其中,以pK18mobSacB为出发载体,构建的含有来源于Pseudomonas putida KT2442菌株的3-羟基酯酰辅酶A脱氢酶基因fadB及3-酮酰辅酶A硫解酶基因fadA的重组自杀载体为pSPK11;以pK18mobSacB为出发载体,构建的含有来源于Pseudomonasputida KT2442或Pseudomonas putida KT2440菌株的3-羟基酯酰辅酶A脱氢酶基因fadB的重组自杀载体为pSPK13;以pK18mobSacB为出发载体,构建的含有来源于Pseudomonas aeruginosa PAO1菌株的3-酮酰辅酶A硫解酶基因pcaF的重组自杀载体为pSPK15。

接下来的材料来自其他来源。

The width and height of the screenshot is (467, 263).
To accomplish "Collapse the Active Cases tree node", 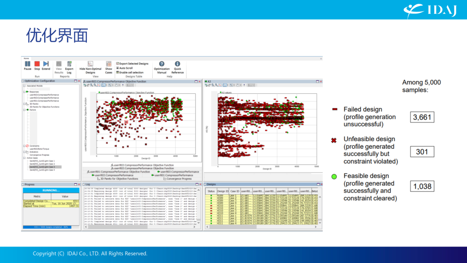I will coord(24,158).
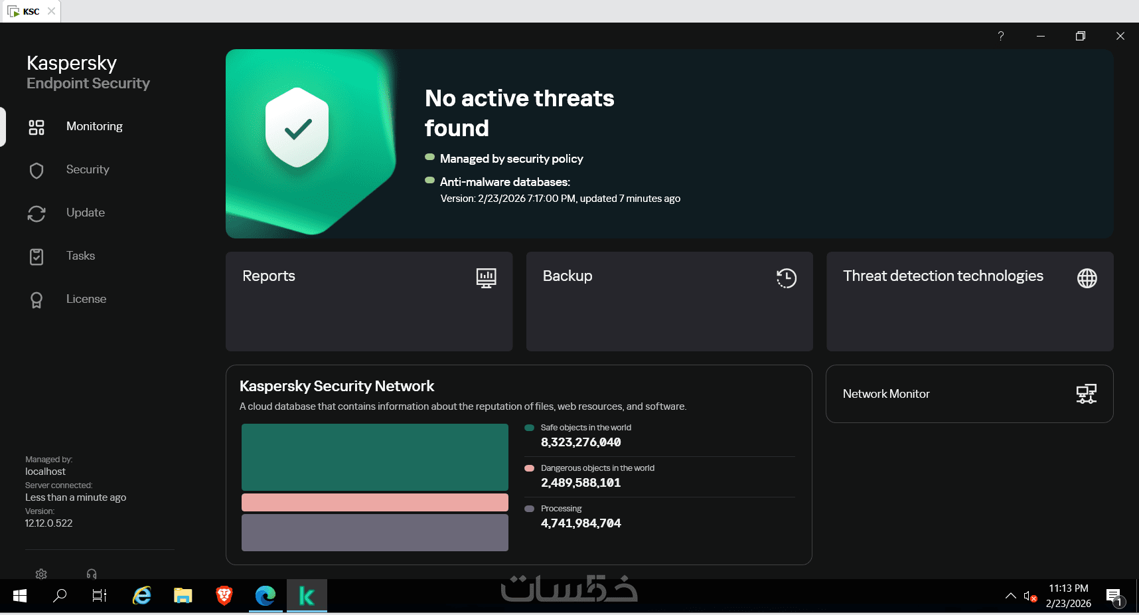This screenshot has height=615, width=1139.
Task: Click the green shield checkmark icon
Action: coord(297,128)
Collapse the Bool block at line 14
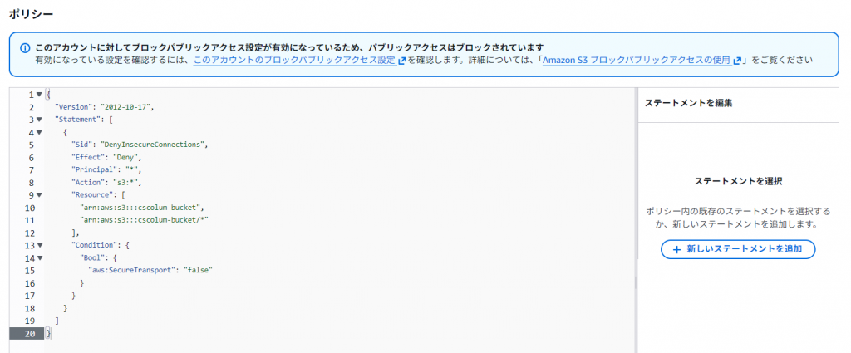 (39, 258)
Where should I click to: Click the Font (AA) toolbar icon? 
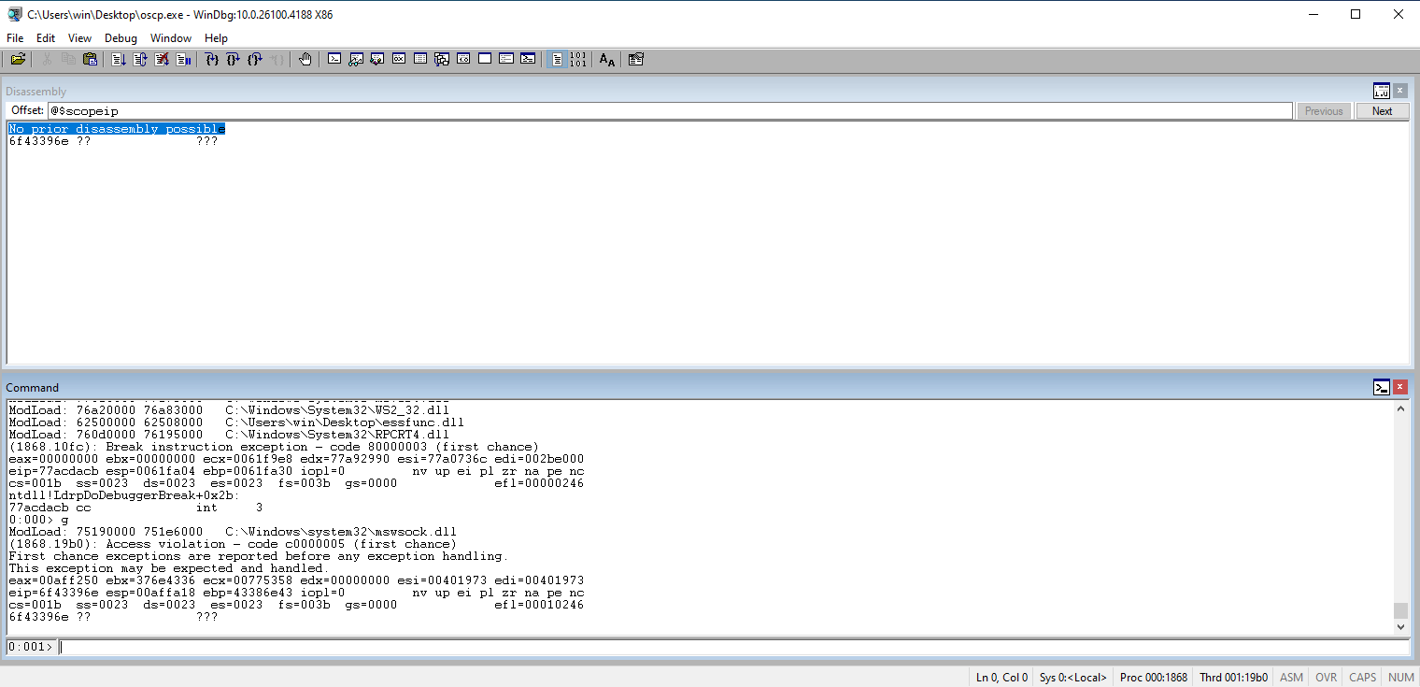pyautogui.click(x=607, y=59)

上述重组自杀载体均可按照基因工程领域中的常规方法构建。
所述步骤2)中可将步骤1)构建的重组自杀载体通过转化有所述重组自杀载体的E.coli S17-1导入产聚羟基脂肪酸酯细菌。
步骤2)中用于构建本发明产聚羟基脂肪酸酯的工程菌的出发菌株-产聚羟基脂肪酸酯菌株的选择是多种多样的,可为任意一株产聚羟基脂肪酸酯的细菌,优选为产一种或多种单体碳链长度不小于6的中长链单体羟基脂肪酸酯的菌株,如Pseudomonasputida KT2442、Pseudomonas putida KT2440(ATCC编号:47054)、Pseudomonasaeruginosa PAO1(ATCC编号:39018)、Pseudomonas putida KCTC1639、Pseudomonassp.strain 3Y2、或Aeromonas hydrophila 4AK4等。

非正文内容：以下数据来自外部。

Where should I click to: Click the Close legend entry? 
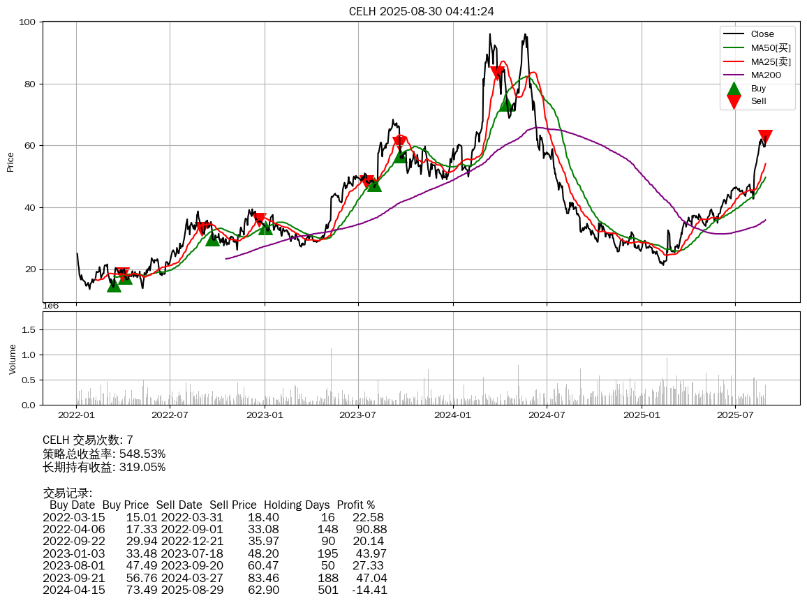(x=762, y=34)

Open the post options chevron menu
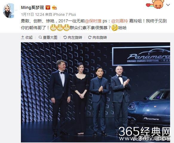(x=168, y=5)
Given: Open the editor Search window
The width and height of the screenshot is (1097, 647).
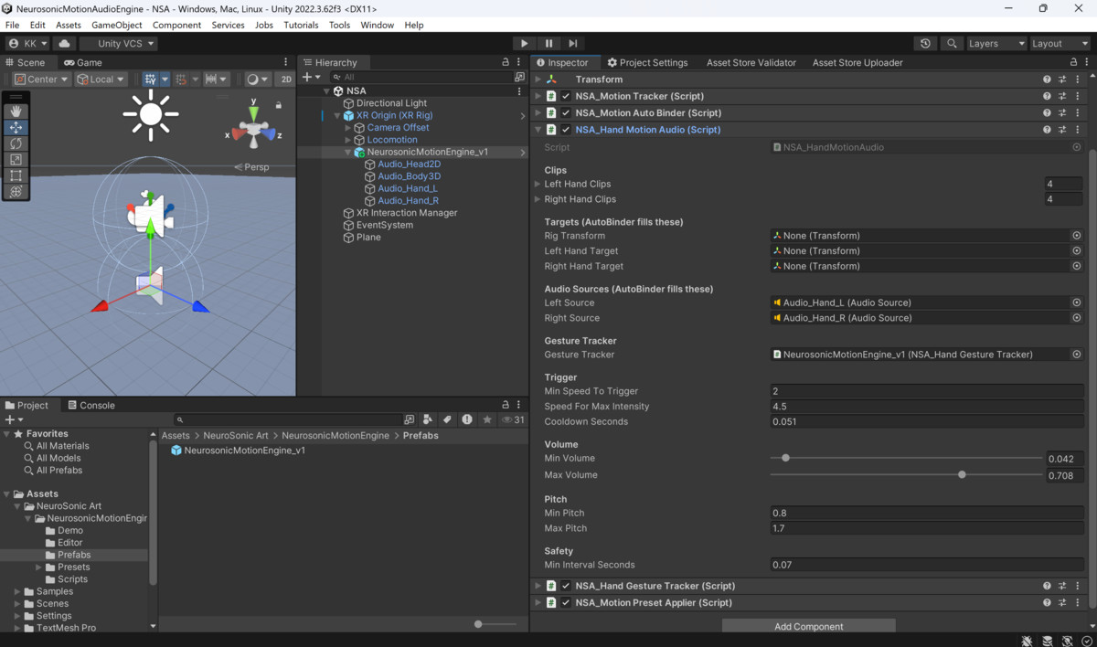Looking at the screenshot, I should [x=951, y=43].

其中,以Pseudomonas putida KT2442为出发菌株,构建的敲除3-羟基酯酰辅酶A脱氢酶基因fadB及3-酮酰辅酶A硫解酶基因fadA的产聚羟基脂肪酸酯的工程菌为P.putida KTOY06;以Pseudomonas putida KT2442为出发菌株,构建的敲除3-羟基酯酰辅酶A脱氢酶基因fadB的产聚羟基脂肪酸酯的工程菌为P.putida KTOY06-1;以Pseudomonas putida KT2440为出发菌株,构建的敲除3-羟基酯酰辅酶A脱氢酶基因fadB的产聚羟基脂肪酸酯的工程菌为P.putida KTOY06-2;以Pseudomonasaeruginosa PAO1为出发菌株,构建的敲除3-酮酰辅酶A硫解酶基因pcaF的产聚羟基脂肪酸酯的工程菌为P.aeruginosa PACSS01。
此外,其它可抑制或敲除目的基因表达的方法均可用于构建本发明的用于发酵生产聚羟基脂肪酸酯的工程菌,这些方法包括:人工合成抑制目的基因表达的小干扰RNA,基于λ噬菌体Red重组酶的同源重组系统和构建含有人工合成抑制目的基因表达小干扰RNA编码基因的干扰载体(如RNAi干扰载体,或慢病毒、腺病毒等病毒干扰载体)等。
本发明的另一个目的是提供一种表达聚羟基脂肪酸酯的方法。
本发明所提供的表达聚羟基脂肪酸酯的方法,是用含有浓度5-20g/L的碳链长度为5-18的脂肪酸的发酵培养基对上述用于表达聚羟基脂肪酸酯的工程菌进行发酵,得到聚羟基脂肪酸酯。
所述碳链长度为5-18的脂肪酸的选择是广泛的,如辛酸、癸酸、月硅酸、十二酸、十四酸、十六酸或硬脂酸等。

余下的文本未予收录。